[WHAT YOU HAVE TO DO] Look through the entries for the string "link", and copy each line that holds it.

[Stored data]
════════

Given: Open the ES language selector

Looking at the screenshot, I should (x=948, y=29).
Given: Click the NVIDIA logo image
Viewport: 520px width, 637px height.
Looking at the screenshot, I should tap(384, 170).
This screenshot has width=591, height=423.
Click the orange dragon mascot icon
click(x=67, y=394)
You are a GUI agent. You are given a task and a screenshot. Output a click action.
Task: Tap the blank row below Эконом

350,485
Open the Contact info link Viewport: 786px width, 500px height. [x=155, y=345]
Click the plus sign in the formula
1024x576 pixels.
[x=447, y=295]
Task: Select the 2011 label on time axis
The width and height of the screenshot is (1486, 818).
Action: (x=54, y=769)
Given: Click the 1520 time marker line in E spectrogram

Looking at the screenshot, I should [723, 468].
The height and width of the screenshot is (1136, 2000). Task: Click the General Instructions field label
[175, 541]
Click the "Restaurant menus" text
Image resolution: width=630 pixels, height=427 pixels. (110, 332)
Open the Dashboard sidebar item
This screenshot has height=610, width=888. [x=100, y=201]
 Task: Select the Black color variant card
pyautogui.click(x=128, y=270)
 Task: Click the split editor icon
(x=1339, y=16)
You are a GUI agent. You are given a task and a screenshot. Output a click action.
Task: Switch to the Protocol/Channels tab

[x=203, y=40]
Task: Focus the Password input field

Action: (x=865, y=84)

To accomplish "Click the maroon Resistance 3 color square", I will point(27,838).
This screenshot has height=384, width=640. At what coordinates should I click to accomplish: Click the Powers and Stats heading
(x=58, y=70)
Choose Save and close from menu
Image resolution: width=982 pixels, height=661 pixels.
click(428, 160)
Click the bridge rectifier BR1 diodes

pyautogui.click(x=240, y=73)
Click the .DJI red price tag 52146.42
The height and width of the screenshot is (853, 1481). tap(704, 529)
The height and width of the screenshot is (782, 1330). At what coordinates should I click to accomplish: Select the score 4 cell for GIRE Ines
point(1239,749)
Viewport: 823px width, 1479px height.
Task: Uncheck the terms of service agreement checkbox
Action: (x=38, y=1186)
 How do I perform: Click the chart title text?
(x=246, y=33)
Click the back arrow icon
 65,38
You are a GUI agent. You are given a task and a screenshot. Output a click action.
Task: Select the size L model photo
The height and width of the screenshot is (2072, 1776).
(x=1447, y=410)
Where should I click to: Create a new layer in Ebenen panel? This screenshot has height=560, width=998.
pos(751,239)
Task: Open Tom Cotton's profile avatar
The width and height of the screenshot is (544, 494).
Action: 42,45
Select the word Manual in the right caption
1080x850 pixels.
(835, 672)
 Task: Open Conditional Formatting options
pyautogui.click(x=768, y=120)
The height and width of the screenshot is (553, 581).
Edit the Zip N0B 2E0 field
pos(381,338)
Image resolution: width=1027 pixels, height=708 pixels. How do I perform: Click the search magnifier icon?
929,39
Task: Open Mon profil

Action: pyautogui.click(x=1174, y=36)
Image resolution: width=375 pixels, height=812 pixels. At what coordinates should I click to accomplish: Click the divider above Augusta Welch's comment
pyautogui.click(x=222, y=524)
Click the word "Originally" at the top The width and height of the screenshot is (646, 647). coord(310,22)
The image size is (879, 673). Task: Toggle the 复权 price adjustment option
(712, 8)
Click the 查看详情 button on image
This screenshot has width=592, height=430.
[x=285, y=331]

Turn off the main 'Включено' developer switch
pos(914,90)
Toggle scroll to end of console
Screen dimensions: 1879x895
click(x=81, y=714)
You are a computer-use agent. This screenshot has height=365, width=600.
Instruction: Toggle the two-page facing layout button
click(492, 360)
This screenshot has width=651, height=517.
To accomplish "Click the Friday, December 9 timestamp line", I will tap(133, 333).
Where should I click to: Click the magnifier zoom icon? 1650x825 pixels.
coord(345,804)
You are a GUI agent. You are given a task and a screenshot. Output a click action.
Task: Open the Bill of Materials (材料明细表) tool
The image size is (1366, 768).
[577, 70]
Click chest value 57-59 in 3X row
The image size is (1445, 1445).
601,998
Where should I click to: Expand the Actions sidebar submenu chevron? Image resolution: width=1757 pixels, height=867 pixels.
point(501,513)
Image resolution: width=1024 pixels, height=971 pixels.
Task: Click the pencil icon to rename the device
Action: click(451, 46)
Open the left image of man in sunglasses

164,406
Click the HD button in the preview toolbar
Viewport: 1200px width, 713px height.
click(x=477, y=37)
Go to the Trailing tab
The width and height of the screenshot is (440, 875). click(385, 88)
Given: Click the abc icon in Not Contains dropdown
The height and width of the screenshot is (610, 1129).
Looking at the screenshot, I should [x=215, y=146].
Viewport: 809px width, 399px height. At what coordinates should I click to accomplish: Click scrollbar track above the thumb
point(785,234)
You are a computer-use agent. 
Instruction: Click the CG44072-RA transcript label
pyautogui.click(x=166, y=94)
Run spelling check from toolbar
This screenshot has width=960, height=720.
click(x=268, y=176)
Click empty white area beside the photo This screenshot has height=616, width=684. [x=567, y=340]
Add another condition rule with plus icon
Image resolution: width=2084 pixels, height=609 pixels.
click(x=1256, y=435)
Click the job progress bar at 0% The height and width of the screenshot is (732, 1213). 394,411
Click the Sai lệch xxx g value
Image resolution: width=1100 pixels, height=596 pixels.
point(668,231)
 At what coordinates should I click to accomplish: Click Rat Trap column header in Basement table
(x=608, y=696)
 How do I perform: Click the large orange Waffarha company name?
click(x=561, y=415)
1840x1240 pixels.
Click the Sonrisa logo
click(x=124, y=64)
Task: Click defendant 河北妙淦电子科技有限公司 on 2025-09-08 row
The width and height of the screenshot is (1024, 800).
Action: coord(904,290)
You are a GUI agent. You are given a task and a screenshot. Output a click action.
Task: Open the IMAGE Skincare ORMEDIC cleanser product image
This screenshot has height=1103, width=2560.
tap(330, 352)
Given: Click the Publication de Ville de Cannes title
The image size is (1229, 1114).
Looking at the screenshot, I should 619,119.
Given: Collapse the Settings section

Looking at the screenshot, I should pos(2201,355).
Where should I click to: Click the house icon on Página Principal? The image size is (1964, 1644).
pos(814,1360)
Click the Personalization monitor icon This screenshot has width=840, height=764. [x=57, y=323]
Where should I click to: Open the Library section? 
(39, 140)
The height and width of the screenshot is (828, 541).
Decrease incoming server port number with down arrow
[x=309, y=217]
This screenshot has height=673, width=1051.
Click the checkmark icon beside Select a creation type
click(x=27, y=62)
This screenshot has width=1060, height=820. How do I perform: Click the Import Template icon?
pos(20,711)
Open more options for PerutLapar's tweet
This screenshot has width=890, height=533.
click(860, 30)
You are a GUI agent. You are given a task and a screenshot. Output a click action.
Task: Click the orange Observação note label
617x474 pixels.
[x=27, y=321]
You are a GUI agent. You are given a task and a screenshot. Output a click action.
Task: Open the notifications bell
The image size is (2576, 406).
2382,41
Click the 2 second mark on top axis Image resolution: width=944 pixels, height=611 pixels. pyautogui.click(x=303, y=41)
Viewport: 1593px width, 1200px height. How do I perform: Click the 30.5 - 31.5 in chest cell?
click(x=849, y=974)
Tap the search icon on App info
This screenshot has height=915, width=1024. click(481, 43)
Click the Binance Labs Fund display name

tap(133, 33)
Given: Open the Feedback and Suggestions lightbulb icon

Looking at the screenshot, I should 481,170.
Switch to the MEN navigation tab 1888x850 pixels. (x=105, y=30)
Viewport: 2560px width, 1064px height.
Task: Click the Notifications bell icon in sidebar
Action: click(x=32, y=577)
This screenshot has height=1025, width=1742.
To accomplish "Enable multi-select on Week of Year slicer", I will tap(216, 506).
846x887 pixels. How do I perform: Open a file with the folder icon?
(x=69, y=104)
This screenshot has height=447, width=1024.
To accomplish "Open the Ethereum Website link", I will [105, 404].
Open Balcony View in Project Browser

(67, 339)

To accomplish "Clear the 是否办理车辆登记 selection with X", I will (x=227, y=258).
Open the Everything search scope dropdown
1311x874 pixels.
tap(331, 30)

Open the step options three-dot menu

════════

[RESULT]
Open the Contact info link Viewport: 786px width, 500px height. [x=155, y=345]
To accomplish "Open the Ethereum Website link", I will [105, 404].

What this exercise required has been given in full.